Stored data entries
------------------------

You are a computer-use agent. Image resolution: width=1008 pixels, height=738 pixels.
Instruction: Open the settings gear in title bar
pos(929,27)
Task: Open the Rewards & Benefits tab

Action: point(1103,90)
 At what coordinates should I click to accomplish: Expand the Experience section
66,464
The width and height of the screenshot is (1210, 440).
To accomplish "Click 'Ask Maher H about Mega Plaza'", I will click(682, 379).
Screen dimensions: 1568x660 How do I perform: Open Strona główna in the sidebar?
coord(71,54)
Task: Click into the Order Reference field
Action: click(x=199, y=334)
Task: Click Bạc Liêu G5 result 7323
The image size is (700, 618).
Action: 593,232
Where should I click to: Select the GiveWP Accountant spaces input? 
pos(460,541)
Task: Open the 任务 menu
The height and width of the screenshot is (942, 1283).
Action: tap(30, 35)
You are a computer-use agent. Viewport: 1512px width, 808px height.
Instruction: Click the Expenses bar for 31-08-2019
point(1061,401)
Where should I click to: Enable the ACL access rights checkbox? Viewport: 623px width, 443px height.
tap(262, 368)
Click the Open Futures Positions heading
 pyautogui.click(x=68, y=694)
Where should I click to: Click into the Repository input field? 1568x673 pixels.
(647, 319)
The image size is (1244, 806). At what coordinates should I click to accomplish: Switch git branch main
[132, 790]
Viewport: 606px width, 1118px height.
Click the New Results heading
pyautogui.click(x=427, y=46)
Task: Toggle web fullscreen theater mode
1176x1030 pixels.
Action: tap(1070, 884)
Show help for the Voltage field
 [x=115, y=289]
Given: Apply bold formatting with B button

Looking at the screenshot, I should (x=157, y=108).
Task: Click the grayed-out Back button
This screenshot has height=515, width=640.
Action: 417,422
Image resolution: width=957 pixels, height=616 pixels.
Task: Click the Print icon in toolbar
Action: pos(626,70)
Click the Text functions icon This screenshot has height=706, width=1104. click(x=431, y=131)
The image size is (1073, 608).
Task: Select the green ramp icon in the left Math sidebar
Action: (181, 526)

------------------------

In the lines above, spot each one that contains the word "computer" and copy it.

▸ Answer to this task:
You are a computer-use agent. Image resolution: width=1008 pixels, height=738 pixels.
You are a computer-use agent. Viewport: 1512px width, 808px height.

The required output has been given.